*ESTRATTO DELLA PAGINA*
━━━━━━━━
Rivoluzione slow

/ 26.12.2022
di Aldo Grasso

«Non c'è cammino troppo lungo per chi cammina lentamente, senza sforzarsi; non c'è meta troppo alta per chi vi si prepara con la pazienza». (Jean de La Bruyère, I caratteri, 1688)

In un romanzo di Milan Kundera, La lentezza (Adelphi), il protagonista dopo essersi accorto dallo specchietto retrovisore di un conducente che vorrebbe superarlo, apre una riflessione che lo porta a chiarirsi: «La velocità è la forma di estasi che la rivoluzione tecnologica ha regalato all’uomo». E poco dopo si chiede: «Perché è scomparso il piacere della lentezza?». Grazie a Kundera, “lentezza” ci appare come una parola di cui scopriremo un senso nuovo, come se non l’avessimo mai conosciuta prima. Così, di colpo, ci apparirà evidente che parlare della lentezza significa parlare della memoria – e parlare della memoria significa parlare di tutto.
━━━━━━━━
Secondo l'estratto della pagina, come si intitola il romanzo di Milan Kundera citato?

*DATI FORNITI*
━━━━━━━━
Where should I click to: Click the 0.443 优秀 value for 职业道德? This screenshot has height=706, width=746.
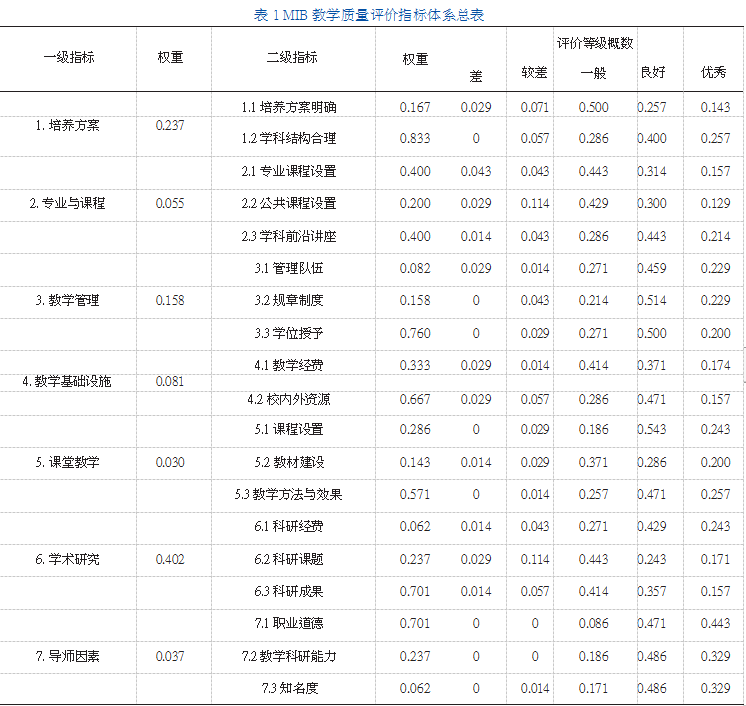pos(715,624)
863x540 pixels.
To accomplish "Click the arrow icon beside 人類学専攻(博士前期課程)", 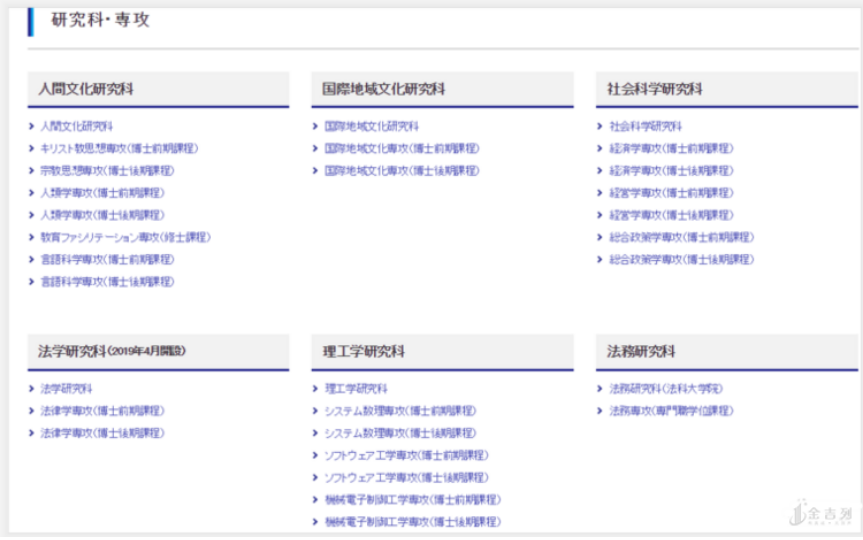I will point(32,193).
━━━━━━━━
*RISPOSTA*
La lentezza.